In the hmeq example above, when running with penalized log-likelihood cluster selection, the clustering stops at the sixth step, but the optimal configuration is achieved at step two:

The optimal configuration at step two is the clustering of MORTDUE and VALUE. If you were to set the property to “None”, the cluster configuration at step six would be used. The cluster at this step includes four additional variables: CLAGE, CLNO, LOAN, and YOJ.

The optimal selection criterion, “Penalized log-likelihood”, calculates the penalized log-likelihood value at each step; the step with the minimum value is flagged as that with the optimal cluster configuration.

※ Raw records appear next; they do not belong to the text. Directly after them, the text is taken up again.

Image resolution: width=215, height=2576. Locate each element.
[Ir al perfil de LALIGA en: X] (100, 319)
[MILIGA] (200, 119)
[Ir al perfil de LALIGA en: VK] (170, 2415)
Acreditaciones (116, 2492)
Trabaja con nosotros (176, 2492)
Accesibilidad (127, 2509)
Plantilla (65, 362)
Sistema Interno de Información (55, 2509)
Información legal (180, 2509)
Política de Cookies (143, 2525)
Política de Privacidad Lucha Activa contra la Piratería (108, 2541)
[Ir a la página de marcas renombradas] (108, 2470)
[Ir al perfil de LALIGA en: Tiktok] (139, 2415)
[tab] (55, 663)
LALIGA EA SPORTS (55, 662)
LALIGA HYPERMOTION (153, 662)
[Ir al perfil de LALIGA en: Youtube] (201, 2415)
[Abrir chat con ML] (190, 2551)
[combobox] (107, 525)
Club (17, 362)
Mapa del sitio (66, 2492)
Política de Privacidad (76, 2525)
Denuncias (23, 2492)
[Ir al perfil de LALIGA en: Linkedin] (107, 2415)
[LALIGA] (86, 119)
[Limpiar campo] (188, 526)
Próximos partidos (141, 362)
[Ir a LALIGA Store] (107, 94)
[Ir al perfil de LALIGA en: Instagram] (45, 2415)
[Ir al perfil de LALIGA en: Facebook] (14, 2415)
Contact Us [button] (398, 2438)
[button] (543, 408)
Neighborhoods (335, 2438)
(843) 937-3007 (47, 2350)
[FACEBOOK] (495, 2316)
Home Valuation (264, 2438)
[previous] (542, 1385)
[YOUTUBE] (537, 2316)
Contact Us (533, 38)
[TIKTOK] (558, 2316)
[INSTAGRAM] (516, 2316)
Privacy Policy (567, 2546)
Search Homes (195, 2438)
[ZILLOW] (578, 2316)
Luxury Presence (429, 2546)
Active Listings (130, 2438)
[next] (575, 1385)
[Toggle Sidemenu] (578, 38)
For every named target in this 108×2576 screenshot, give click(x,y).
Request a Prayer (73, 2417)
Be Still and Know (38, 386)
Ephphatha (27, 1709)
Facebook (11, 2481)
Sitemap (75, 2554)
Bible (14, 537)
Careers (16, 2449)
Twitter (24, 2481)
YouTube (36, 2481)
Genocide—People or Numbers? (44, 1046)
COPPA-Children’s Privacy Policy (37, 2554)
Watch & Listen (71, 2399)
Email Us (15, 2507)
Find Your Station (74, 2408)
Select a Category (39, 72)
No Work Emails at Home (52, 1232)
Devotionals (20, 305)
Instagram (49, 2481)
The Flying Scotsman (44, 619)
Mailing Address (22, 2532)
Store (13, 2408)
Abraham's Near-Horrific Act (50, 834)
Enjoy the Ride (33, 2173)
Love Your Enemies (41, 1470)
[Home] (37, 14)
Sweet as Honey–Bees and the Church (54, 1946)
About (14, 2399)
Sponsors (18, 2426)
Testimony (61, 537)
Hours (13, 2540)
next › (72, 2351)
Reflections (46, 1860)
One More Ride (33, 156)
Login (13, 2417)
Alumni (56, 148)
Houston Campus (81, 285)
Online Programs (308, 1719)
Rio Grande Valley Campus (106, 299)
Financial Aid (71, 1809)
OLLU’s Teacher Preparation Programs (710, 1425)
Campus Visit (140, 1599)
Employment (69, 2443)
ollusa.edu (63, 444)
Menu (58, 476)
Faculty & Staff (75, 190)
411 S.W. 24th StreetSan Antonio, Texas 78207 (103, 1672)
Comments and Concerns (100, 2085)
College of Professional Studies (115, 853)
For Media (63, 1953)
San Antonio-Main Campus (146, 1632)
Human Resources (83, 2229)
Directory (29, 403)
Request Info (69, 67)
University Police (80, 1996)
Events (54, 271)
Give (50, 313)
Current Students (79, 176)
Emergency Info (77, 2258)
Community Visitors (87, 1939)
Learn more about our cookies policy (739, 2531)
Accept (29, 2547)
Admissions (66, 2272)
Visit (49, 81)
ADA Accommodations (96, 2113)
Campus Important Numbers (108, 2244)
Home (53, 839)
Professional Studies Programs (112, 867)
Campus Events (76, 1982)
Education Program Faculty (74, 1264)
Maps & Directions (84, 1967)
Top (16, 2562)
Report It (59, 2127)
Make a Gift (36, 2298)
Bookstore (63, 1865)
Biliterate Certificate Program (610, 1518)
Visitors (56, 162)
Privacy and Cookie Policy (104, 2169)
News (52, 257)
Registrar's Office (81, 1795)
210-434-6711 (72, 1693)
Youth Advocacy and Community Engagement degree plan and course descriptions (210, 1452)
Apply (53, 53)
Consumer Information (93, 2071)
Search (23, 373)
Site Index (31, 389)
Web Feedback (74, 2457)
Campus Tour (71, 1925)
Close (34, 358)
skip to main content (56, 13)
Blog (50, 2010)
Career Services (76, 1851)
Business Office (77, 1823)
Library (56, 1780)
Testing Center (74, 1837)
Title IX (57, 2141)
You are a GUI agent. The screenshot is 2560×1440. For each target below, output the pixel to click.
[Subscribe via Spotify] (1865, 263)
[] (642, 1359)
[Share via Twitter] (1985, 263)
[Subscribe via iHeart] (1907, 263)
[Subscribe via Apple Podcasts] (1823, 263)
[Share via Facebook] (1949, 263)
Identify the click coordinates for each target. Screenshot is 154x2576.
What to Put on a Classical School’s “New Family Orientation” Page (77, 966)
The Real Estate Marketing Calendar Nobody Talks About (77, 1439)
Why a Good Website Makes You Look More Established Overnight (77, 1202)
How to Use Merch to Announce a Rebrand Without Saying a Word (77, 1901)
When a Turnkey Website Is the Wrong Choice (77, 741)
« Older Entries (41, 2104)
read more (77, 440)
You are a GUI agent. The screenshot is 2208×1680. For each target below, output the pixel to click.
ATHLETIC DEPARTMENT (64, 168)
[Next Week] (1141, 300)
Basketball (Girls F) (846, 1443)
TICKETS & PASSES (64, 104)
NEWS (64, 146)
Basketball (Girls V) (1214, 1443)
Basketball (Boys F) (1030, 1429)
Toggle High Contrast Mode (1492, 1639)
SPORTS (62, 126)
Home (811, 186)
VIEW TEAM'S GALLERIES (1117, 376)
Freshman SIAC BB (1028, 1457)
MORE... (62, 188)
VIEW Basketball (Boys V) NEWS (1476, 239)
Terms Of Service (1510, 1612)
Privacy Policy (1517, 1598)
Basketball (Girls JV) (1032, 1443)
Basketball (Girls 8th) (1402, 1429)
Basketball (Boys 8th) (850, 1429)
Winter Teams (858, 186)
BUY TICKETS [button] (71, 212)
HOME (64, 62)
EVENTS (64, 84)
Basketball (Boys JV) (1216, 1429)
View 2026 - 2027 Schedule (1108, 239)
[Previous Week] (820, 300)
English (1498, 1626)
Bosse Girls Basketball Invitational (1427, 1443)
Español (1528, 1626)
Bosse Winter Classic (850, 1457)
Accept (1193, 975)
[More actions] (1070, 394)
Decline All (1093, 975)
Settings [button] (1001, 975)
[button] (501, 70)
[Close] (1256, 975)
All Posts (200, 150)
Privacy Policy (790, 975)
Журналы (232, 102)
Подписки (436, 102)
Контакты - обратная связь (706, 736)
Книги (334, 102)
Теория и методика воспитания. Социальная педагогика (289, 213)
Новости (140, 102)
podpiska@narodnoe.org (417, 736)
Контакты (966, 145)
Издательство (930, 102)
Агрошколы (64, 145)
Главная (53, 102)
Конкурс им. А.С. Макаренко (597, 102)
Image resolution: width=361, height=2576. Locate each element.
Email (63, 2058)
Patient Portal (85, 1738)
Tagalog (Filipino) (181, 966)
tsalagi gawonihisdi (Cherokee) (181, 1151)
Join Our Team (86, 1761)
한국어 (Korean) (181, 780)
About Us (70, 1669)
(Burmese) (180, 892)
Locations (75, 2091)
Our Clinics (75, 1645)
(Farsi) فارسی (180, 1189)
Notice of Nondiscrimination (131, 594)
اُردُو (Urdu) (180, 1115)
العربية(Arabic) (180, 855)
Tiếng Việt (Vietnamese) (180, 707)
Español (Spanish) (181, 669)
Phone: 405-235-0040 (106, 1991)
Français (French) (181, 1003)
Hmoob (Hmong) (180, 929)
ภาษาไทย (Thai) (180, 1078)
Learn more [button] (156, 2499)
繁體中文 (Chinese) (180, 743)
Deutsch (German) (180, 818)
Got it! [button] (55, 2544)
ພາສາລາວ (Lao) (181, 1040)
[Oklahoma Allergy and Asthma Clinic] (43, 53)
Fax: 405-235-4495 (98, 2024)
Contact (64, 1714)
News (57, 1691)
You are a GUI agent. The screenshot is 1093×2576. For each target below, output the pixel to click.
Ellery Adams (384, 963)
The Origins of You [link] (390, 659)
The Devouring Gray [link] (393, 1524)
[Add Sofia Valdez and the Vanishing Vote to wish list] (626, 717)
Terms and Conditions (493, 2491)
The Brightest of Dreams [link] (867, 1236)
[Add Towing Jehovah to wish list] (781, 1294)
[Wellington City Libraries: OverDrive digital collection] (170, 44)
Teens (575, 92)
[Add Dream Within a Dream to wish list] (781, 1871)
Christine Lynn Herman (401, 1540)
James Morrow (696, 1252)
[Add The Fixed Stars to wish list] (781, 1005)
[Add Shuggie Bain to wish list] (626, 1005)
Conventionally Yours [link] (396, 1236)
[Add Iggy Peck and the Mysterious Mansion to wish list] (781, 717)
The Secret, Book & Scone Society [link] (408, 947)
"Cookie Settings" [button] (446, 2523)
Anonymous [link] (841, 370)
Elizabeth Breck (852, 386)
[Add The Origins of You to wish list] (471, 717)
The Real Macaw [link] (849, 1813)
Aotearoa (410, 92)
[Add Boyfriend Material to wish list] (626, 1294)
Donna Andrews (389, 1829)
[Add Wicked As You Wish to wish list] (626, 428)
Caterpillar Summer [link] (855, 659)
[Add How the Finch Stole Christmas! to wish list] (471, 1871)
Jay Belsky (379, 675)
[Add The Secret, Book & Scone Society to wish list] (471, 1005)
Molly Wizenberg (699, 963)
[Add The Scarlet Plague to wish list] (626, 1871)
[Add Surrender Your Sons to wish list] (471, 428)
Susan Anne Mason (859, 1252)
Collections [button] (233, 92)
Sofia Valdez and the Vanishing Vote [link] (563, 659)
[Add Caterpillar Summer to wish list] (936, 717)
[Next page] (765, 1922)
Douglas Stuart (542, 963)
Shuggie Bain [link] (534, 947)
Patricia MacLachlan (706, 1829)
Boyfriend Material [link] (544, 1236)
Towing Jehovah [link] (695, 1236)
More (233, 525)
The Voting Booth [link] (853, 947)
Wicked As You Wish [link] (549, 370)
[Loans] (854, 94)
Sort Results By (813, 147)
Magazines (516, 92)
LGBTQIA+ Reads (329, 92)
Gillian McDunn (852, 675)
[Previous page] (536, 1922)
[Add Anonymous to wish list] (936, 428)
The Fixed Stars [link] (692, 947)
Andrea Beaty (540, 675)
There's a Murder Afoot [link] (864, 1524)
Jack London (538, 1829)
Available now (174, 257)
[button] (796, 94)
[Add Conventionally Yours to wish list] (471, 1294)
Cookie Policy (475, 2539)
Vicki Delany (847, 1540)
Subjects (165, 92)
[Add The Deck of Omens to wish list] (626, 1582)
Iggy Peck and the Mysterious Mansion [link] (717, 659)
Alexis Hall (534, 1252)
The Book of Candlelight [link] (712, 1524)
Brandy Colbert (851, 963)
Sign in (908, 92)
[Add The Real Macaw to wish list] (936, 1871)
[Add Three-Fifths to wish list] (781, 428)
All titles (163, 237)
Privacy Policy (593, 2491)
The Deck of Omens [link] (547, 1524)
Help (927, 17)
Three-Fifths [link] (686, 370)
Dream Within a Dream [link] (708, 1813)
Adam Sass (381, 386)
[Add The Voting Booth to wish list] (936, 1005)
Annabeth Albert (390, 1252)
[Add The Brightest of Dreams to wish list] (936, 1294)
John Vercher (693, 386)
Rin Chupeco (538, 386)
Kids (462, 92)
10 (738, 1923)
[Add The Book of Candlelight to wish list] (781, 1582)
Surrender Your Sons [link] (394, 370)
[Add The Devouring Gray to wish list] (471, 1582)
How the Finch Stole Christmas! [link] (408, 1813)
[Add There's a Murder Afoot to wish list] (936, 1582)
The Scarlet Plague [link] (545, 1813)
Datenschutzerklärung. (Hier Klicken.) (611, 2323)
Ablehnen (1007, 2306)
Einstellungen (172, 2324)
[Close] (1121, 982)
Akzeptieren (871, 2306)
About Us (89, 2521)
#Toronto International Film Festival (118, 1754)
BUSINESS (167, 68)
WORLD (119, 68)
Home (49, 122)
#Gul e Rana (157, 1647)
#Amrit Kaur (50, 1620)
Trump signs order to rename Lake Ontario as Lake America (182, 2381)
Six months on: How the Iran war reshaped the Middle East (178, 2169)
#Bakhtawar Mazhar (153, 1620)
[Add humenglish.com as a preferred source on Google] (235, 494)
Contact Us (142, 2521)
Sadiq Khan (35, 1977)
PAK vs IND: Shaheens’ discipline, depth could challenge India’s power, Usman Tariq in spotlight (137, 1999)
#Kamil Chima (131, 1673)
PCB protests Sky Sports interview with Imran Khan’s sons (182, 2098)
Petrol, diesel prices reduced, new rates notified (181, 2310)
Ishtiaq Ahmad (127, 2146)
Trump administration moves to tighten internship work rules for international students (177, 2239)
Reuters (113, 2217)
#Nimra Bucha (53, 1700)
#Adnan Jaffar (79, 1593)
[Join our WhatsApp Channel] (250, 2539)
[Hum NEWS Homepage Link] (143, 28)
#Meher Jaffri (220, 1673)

The resulting clustered variables table (below) shows that the clustering configuration at step two is used:

The resulting output variable metadata (below) shows that MORTDUE is rejected, since it was not selected.

Summary

In this article, I have given an overview of three new Variable Clustering features in Model Studio 8.3, and I have provided examples to illustrate how they are used. Here are the main points:

Along with providing the option to select the best variable for a cluster, property Cluster representation is now available to extract the first pricipal component and export as a new variable (_CLUS1, _CLUS2, etc.).
Property Export class level indicators is now available to export the class level indicators used in the clustering process (when including class variables). The new class level indicator variables, if clustered, are analyzed along with the other variables in their clusters to determine the cluster representatives. The original class variables are flagged as rejected, being replaced by the indicator variables in succeeding nodes.
Property Optimal cluster selection method has been added which enables the analysis of the cluster at each step of the clustering process, and then determines the step that contains the optimal cluster configuration (based on the penalized log-likelihood). That cluster configuration is the one that’s used for variable selection.

abidi · ‎07-21-2019

Excellent explanations and these new additions will remarkable and make life easy for data scientists.